Georgia is increasingly a good example of this kind of dual reality. The Saakashvili era bequeathed pro-Western parties like the UNM and media like Rustavi 2. However, there are also pro-Russian parties like Nino Burjanadze’s Democratic Movement-United Georgia and the Alliance of Patriots, pro-Russian NGOs like Eurasian Choice and pro-Russian media like Obieqtivi TV and the tabloid Asaval-Dasavali. And the Georgian Orthodox Church has been staunchly pro-Russian under the banner of “Orthodox Civilization,” at least since the purges of the 1930s. All put together, this creates a parallel universe in which Russia is Georgia’s savior, rather than the country which invaded it in 2008.

The Baltic States have a similar triad: the media world centered around First Baltic Channel; the political parties like Latvia’s Harmony Centre; and the NGOs like Native Language.

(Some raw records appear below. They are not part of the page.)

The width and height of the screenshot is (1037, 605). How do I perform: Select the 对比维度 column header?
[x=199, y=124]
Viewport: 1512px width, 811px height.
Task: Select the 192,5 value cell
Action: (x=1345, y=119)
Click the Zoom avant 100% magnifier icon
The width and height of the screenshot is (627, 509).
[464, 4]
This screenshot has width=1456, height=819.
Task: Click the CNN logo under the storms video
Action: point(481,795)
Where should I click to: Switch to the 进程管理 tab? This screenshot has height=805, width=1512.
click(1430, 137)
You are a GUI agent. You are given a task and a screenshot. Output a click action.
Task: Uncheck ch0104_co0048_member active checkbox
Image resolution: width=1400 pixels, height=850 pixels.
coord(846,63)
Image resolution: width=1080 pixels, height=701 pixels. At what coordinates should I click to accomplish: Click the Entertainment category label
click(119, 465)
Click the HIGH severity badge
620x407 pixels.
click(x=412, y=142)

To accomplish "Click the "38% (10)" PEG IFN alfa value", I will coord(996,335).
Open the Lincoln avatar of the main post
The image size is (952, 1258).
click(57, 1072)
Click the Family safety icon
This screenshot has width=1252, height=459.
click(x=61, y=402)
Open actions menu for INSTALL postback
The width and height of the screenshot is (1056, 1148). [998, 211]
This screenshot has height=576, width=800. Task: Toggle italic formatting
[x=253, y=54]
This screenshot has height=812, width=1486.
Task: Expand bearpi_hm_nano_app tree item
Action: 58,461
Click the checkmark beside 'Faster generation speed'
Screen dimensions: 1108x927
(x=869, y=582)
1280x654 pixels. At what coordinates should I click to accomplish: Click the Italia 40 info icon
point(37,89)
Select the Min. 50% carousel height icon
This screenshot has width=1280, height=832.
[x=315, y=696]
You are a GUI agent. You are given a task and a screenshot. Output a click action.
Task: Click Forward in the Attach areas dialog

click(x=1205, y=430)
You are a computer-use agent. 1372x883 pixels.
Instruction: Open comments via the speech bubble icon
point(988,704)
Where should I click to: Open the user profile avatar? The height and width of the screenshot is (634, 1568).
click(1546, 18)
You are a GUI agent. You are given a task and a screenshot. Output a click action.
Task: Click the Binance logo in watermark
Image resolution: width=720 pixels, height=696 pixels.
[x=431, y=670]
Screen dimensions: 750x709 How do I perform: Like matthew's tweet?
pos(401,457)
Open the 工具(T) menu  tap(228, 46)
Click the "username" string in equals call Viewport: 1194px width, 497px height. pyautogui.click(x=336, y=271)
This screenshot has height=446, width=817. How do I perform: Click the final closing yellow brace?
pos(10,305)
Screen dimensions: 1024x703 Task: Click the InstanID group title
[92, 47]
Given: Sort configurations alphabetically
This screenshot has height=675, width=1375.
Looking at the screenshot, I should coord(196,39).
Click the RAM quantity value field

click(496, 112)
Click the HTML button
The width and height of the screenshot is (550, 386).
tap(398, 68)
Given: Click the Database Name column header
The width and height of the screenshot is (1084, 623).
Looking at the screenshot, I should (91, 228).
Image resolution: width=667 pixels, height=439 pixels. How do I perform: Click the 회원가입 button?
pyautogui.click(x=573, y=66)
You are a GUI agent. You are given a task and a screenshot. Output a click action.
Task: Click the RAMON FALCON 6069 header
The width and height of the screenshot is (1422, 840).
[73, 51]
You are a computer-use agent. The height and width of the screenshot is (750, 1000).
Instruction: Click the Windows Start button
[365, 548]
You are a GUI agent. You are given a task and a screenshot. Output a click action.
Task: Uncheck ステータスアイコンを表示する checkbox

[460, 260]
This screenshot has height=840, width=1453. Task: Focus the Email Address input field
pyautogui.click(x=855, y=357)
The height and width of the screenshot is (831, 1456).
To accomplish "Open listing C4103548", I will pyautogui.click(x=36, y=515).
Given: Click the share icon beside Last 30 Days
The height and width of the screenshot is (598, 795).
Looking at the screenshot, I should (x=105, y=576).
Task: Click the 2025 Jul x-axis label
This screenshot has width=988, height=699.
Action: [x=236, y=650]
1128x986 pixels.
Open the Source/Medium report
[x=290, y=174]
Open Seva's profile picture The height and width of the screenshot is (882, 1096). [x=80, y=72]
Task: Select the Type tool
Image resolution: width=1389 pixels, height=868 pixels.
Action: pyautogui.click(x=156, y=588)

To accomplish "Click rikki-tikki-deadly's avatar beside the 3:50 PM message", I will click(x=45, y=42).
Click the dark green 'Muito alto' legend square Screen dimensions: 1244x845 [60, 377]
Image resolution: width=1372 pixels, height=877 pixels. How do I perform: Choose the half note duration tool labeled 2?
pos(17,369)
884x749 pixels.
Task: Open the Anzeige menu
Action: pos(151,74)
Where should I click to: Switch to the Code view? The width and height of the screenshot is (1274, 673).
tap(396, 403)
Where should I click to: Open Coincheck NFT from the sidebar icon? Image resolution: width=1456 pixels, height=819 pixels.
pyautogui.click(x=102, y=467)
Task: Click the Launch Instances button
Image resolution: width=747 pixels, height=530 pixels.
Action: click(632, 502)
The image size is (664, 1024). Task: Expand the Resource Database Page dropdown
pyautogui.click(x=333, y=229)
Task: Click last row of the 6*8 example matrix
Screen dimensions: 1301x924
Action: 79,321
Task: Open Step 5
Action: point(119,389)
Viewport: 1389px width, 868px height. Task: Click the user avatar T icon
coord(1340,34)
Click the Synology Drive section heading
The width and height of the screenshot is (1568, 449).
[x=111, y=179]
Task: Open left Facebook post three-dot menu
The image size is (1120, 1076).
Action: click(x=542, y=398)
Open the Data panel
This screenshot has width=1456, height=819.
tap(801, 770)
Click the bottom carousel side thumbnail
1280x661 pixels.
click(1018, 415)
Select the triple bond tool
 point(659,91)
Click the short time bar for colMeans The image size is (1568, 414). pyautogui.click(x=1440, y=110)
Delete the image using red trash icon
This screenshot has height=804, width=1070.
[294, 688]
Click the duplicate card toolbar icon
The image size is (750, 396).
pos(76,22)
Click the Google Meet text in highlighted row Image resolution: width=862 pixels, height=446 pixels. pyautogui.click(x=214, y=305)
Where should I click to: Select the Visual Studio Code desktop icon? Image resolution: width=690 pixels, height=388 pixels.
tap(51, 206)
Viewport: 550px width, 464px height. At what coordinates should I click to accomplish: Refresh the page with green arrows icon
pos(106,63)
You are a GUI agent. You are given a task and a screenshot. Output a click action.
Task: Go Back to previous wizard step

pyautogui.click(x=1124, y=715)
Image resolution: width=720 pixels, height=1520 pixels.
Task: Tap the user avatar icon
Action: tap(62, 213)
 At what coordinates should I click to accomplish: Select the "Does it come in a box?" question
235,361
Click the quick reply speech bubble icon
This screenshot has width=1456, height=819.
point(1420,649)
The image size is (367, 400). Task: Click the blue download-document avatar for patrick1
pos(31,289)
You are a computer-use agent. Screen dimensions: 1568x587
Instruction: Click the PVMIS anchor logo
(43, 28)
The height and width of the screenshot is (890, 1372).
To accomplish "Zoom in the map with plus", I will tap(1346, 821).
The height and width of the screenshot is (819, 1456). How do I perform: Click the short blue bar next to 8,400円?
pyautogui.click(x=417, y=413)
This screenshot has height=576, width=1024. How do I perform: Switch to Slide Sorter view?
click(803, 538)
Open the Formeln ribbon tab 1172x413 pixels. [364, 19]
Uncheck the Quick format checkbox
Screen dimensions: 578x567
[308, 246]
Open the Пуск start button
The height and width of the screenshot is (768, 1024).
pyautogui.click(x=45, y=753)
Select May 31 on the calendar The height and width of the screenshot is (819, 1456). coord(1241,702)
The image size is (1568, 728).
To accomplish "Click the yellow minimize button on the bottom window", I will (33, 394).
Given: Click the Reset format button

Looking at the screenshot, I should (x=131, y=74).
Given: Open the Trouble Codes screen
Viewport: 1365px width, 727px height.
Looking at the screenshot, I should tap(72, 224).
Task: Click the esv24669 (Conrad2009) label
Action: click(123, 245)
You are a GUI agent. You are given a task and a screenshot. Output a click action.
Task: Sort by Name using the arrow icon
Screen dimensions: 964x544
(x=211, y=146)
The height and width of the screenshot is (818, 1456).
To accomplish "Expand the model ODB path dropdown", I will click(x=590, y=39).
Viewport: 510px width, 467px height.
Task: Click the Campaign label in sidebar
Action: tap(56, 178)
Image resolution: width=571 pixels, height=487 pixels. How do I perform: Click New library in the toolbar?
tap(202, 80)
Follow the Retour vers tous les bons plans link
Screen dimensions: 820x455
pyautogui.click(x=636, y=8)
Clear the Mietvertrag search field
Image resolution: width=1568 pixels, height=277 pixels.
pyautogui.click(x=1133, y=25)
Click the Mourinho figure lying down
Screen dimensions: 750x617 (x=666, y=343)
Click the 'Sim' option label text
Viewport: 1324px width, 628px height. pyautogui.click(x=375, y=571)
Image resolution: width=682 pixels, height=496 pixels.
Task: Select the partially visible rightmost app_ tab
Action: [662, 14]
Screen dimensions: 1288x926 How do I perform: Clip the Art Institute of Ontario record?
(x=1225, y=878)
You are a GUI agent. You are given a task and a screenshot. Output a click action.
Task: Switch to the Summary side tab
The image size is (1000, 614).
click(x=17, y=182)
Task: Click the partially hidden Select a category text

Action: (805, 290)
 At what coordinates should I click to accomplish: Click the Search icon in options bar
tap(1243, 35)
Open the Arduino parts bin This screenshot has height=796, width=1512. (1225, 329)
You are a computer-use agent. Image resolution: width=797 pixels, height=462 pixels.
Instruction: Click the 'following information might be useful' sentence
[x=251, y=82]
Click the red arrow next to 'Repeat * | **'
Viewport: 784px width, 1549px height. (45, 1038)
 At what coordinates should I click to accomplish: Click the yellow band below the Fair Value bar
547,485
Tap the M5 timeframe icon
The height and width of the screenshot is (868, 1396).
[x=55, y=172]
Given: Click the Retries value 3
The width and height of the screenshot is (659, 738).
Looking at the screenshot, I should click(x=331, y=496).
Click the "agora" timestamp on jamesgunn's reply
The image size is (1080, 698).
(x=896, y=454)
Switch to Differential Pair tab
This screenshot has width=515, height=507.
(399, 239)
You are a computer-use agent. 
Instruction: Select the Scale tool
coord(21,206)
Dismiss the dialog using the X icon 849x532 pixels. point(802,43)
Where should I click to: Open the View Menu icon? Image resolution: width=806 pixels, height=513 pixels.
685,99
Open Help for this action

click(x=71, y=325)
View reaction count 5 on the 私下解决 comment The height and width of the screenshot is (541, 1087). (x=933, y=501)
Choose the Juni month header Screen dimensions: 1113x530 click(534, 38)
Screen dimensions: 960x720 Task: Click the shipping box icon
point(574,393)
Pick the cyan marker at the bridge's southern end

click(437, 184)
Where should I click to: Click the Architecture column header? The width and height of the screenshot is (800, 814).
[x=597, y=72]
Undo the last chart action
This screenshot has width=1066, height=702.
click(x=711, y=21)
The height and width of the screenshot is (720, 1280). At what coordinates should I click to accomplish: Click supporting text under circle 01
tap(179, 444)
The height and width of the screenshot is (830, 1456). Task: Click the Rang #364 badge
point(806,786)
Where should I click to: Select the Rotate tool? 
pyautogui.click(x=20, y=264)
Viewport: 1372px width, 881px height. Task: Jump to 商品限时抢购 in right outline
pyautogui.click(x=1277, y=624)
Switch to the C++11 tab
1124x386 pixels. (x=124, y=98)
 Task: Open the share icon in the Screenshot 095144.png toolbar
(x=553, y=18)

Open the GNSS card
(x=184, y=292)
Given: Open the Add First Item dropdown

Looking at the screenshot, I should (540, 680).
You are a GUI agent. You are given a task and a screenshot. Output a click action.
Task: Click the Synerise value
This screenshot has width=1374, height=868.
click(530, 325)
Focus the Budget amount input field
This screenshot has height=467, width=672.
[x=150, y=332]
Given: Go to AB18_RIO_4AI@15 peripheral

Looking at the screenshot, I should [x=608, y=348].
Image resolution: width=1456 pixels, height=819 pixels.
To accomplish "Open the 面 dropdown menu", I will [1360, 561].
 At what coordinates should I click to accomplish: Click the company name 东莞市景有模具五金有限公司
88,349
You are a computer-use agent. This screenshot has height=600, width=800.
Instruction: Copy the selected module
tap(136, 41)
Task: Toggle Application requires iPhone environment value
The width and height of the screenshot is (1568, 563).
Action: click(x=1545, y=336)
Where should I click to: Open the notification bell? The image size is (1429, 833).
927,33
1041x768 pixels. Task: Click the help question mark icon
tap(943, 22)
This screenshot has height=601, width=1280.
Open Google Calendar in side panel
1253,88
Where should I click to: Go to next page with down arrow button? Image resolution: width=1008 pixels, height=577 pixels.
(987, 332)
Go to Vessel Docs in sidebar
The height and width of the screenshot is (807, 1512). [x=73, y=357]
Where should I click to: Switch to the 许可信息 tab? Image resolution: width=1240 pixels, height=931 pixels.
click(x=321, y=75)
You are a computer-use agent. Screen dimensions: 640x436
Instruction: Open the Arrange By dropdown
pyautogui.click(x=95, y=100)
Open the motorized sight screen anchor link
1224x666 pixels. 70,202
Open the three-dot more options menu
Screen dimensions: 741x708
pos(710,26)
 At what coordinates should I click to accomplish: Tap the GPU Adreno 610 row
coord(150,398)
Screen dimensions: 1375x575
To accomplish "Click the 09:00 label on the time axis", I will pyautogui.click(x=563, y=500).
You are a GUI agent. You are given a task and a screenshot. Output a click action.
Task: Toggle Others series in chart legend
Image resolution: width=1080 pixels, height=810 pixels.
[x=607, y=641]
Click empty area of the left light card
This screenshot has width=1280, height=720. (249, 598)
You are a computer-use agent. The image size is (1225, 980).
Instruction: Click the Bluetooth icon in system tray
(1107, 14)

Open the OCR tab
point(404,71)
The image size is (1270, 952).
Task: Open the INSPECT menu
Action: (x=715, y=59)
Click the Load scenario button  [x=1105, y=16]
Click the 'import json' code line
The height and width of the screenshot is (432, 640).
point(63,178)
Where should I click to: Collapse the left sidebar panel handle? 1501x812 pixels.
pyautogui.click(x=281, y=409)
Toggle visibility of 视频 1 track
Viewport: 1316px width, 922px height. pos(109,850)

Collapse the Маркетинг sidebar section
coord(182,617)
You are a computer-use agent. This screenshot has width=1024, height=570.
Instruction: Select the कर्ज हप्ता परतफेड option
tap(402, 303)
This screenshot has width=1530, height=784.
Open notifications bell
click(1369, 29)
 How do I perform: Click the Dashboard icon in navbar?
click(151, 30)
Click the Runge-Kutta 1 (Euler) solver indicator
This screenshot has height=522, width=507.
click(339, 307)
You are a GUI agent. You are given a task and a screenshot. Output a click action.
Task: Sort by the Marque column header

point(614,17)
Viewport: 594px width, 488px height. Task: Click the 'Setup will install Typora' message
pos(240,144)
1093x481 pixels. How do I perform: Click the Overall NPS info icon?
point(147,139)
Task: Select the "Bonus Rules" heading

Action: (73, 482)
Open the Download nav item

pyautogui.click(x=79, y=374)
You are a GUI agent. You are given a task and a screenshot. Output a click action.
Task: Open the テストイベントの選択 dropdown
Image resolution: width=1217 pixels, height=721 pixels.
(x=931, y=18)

The cast is narrower in more authoritarian states. Azerbaijan has Sputnik and NGOs, but political parties matter less. Belarus has few open pro-Russian actors apart from the Orthodox Church and linked groups like Holy Rus. In Belarus the problem is that 90% watch Russian TV, and Russian social media are extremely popular.

Ukraine of course is a key battleground, not just of men and arms, but of rival narratives. Ukraine has hybrid war, but it also has hybrid politics and media—not just pluralistic, but schizophrenic. On the Russian side is the Opposition Block, which is more simplistically pro-Russian than the Party of Regions ever was. Much of the old Yanukovych elite is still intact; and many of the other oligarchs are “biddable.” There are NGOs like Viktor Medvedchuk’s Ukrainian Choice. Pro-separatist social media like rusvesna.su and cassad.net bubble away. Mainstream media like Inter TV or Rinat Akhmetov’s Segodnya newspaper currently treads a careful line, advocating both peace and patriotism, but they could easily switch to a more hostile tone.

Putin is banking on this “alternative Ukraine,” just as much as on the self-appointed leaders of the Donbas Republics, to expand the Russian voice within Ukraine. And it already has its tropes: “the new politicians are just as corrupt,” ”reform isn’t working,” “the West isn’t helping us,” and so on. The danger of roll-back in countries like Ukraine, Georgia, and Moldova, in other words, comes just as much from shifts in narrative as it does from hard security or economic concerns.


The West has woken up to the reality of Russian propaganda. So it is time to look more closely at how it actually works. In part, this is a technical question of identifying trolls and planted op-eds. But if Russia works with the grain in the West and the “near abroad” we also need to look at “the grain”—we need to know why Russian propaganda gets the audience it does. We should also understand how Russian propaganda works at home, and how dangerous it is—Russia’s actions are not explicable by “realist” analyses, because Russia is lost in un-reality. And the level of expenditure, either by Russia or by the West in response, is not really the point. The point is the message and why the message works.